■ REQUIRED ACTION
Copy the rows below, changing every "Identify the location of" to "Give the position of" and leaving everything else as it is.
======
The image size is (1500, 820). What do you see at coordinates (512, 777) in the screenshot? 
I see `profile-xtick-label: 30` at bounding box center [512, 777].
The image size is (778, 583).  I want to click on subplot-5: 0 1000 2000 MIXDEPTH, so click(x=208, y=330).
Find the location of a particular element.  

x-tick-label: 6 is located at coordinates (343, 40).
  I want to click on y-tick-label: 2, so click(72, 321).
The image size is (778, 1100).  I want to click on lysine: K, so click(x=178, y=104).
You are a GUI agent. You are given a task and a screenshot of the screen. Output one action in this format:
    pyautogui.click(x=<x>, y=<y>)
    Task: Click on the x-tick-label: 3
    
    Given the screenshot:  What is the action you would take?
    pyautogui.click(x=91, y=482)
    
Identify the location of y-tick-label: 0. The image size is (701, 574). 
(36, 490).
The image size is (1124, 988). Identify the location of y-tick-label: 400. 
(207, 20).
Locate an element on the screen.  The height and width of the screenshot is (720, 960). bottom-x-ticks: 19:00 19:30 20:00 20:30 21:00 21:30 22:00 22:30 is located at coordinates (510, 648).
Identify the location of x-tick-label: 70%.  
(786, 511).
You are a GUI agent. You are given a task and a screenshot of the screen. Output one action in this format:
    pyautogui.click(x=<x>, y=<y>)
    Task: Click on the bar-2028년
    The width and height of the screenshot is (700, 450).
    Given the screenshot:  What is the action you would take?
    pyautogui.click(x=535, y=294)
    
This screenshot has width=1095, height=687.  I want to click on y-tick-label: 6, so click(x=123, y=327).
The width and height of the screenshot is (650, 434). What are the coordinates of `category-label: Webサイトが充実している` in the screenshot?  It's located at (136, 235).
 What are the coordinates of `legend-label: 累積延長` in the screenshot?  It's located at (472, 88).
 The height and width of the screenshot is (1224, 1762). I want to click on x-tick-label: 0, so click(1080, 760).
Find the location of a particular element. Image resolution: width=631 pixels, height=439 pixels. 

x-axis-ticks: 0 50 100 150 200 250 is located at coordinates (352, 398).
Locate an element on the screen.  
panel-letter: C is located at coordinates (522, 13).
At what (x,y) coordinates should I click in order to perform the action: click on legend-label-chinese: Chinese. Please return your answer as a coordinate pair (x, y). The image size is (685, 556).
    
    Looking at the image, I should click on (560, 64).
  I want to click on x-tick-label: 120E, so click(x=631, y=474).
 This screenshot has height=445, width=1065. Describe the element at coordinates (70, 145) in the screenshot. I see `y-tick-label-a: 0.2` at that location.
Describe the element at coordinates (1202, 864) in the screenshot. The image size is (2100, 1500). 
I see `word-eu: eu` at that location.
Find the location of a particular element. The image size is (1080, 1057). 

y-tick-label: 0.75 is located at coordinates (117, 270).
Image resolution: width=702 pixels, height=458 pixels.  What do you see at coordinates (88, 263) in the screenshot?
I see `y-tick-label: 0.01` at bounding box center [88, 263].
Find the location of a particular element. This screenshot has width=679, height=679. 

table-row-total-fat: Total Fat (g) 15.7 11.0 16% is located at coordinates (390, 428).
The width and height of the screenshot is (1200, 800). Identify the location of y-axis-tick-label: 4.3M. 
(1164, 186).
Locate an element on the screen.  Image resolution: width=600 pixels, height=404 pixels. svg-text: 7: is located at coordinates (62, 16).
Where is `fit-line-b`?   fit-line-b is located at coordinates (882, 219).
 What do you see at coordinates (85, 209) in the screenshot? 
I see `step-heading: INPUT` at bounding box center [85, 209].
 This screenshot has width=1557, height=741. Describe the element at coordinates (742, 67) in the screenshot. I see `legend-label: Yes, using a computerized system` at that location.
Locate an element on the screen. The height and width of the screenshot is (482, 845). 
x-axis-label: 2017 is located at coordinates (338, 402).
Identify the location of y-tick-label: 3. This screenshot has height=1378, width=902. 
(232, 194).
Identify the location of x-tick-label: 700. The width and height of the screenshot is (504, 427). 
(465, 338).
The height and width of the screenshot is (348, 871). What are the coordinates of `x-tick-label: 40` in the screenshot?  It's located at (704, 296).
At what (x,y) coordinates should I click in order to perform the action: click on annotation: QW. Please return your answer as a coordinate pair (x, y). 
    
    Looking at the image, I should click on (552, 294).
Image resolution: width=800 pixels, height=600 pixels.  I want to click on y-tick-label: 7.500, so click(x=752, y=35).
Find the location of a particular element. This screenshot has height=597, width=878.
======
■ REPLY TO THE TASK
The image size is (1500, 820). What do you see at coordinates (512, 777) in the screenshot? 
I see `profile-xtick-label: 30` at bounding box center [512, 777].
The image size is (778, 583).  I want to click on subplot-5: 0 1000 2000 MIXDEPTH, so click(x=208, y=330).
Find the location of a particular element.  

x-tick-label: 6 is located at coordinates (343, 40).
  I want to click on y-tick-label: 2, so click(72, 321).
The image size is (778, 1100).  I want to click on lysine: K, so click(x=178, y=104).
You are a GUI agent. You are given a task and a screenshot of the screen. Output one action in this format:
    pyautogui.click(x=<x>, y=<y>)
    Task: Click on the x-tick-label: 3
    
    Given the screenshot:  What is the action you would take?
    pyautogui.click(x=91, y=482)
    
Give the position of y-tick-label: 0. The image size is (701, 574). 
(36, 490).
The image size is (1124, 988). Give the position of y-tick-label: 400. 
(207, 20).
Locate an element on the screen.  The height and width of the screenshot is (720, 960). bottom-x-ticks: 19:00 19:30 20:00 20:30 21:00 21:30 22:00 22:30 is located at coordinates (510, 648).
Give the position of x-tick-label: 70%.  
(786, 511).
You are a GUI agent. You are given a task and a screenshot of the screen. Output one action in this format:
    pyautogui.click(x=<x>, y=<y>)
    Task: Click on the bar-2028년
    The width and height of the screenshot is (700, 450).
    Given the screenshot:  What is the action you would take?
    pyautogui.click(x=535, y=294)
    
This screenshot has width=1095, height=687.  I want to click on y-tick-label: 6, so click(x=123, y=327).
The width and height of the screenshot is (650, 434). What are the coordinates of `category-label: Webサイトが充実している` in the screenshot?  It's located at (136, 235).
 What are the coordinates of `legend-label: 累積延長` in the screenshot?  It's located at (472, 88).
 The height and width of the screenshot is (1224, 1762). I want to click on x-tick-label: 0, so click(1080, 760).
Find the location of a particular element. Image resolution: width=631 pixels, height=439 pixels. 

x-axis-ticks: 0 50 100 150 200 250 is located at coordinates (352, 398).
Locate an element on the screen.  
panel-letter: C is located at coordinates (522, 13).
At what (x,y) coordinates should I click in order to perform the action: click on legend-label-chinese: Chinese. Please return your answer as a coordinate pair (x, y). The image size is (685, 556).
    
    Looking at the image, I should click on (560, 64).
  I want to click on x-tick-label: 120E, so click(x=631, y=474).
 This screenshot has height=445, width=1065. Describe the element at coordinates (70, 145) in the screenshot. I see `y-tick-label-a: 0.2` at that location.
Describe the element at coordinates (1202, 864) in the screenshot. The image size is (2100, 1500). 
I see `word-eu: eu` at that location.
Find the location of a particular element. The image size is (1080, 1057). 

y-tick-label: 0.75 is located at coordinates (117, 270).
Image resolution: width=702 pixels, height=458 pixels.  What do you see at coordinates (88, 263) in the screenshot?
I see `y-tick-label: 0.01` at bounding box center [88, 263].
Find the location of a particular element. This screenshot has width=679, height=679. 

table-row-total-fat: Total Fat (g) 15.7 11.0 16% is located at coordinates (390, 428).
The width and height of the screenshot is (1200, 800). Give the position of y-axis-tick-label: 4.3M. 
(1164, 186).
Locate an element on the screen.  Image resolution: width=600 pixels, height=404 pixels. svg-text: 7: is located at coordinates (62, 16).
Where is `fit-line-b`?   fit-line-b is located at coordinates (882, 219).
 What do you see at coordinates (85, 209) in the screenshot? 
I see `step-heading: INPUT` at bounding box center [85, 209].
 This screenshot has width=1557, height=741. Describe the element at coordinates (742, 67) in the screenshot. I see `legend-label: Yes, using a computerized system` at that location.
Locate an element on the screen. The height and width of the screenshot is (482, 845). 
x-axis-label: 2017 is located at coordinates (338, 402).
Give the position of y-tick-label: 3. This screenshot has height=1378, width=902. 
(232, 194).
Give the position of x-tick-label: 700. The width and height of the screenshot is (504, 427). 
(465, 338).
The height and width of the screenshot is (348, 871). What are the coordinates of `x-tick-label: 40` in the screenshot?  It's located at (704, 296).
At what (x,y) coordinates should I click in order to perform the action: click on annotation: QW. Please return your answer as a coordinate pair (x, y). 
    
    Looking at the image, I should click on (552, 294).
Image resolution: width=800 pixels, height=600 pixels.  I want to click on y-tick-label: 7.500, so click(x=752, y=35).
Find the location of a particular element. This screenshot has height=597, width=878.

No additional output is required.